◆ **PROBLEM**: Only the final stretch of the data is wanted: reproduce the line containing "Task: Click the S4_L1 y-axis label" and each line after it, exactly.

◆ **DATA FOR REVIEW**:
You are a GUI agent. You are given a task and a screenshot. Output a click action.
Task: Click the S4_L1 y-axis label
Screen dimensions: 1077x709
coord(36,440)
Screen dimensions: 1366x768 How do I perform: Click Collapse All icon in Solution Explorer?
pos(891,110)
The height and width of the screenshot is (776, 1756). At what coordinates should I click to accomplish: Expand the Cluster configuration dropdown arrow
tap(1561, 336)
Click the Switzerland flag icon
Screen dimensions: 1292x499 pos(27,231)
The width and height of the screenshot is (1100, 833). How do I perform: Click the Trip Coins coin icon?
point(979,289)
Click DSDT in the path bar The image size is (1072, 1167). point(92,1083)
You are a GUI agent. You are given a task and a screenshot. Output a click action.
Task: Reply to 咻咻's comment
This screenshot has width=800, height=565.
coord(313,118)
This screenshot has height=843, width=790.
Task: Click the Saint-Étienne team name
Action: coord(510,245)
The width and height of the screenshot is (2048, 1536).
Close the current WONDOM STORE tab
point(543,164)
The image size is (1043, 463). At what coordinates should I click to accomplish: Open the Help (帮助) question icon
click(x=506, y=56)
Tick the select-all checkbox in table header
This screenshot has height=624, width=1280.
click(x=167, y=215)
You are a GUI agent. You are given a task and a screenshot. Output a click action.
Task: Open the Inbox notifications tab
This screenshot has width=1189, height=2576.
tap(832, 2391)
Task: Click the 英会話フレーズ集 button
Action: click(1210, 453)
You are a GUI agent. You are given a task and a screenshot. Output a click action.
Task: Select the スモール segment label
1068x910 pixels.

◆ **ANSWER SECTION**:
Task: Click the S4_L1 y-axis label
Screen dimensions: 1077x709
coord(36,440)
Screen dimensions: 1366x768 How do I perform: Click Collapse All icon in Solution Explorer?
pos(891,110)
The height and width of the screenshot is (776, 1756). At what coordinates should I click to accomplish: Expand the Cluster configuration dropdown arrow
tap(1561, 336)
Click the Switzerland flag icon
Screen dimensions: 1292x499 pos(27,231)
The width and height of the screenshot is (1100, 833). How do I perform: Click the Trip Coins coin icon?
point(979,289)
Click DSDT in the path bar The image size is (1072, 1167). point(92,1083)
You are a GUI agent. You are given a task and a screenshot. Output a click action.
Task: Reply to 咻咻's comment
This screenshot has width=800, height=565.
coord(313,118)
This screenshot has height=843, width=790.
Task: Click the Saint-Étienne team name
Action: coord(510,245)
The width and height of the screenshot is (2048, 1536).
Close the current WONDOM STORE tab
point(543,164)
The image size is (1043, 463). At what coordinates should I click to accomplish: Open the Help (帮助) question icon
click(x=506, y=56)
Tick the select-all checkbox in table header
This screenshot has height=624, width=1280.
click(x=167, y=215)
You are a GUI agent. You are given a task and a screenshot. Output a click action.
Task: Open the Inbox notifications tab
This screenshot has width=1189, height=2576.
tap(832, 2391)
Task: Click the 英会話フレーズ集 button
Action: click(1210, 453)
You are a GUI agent. You are given a task and a screenshot. Output a click action.
Task: Select the スモール segment label
1068x910 pixels.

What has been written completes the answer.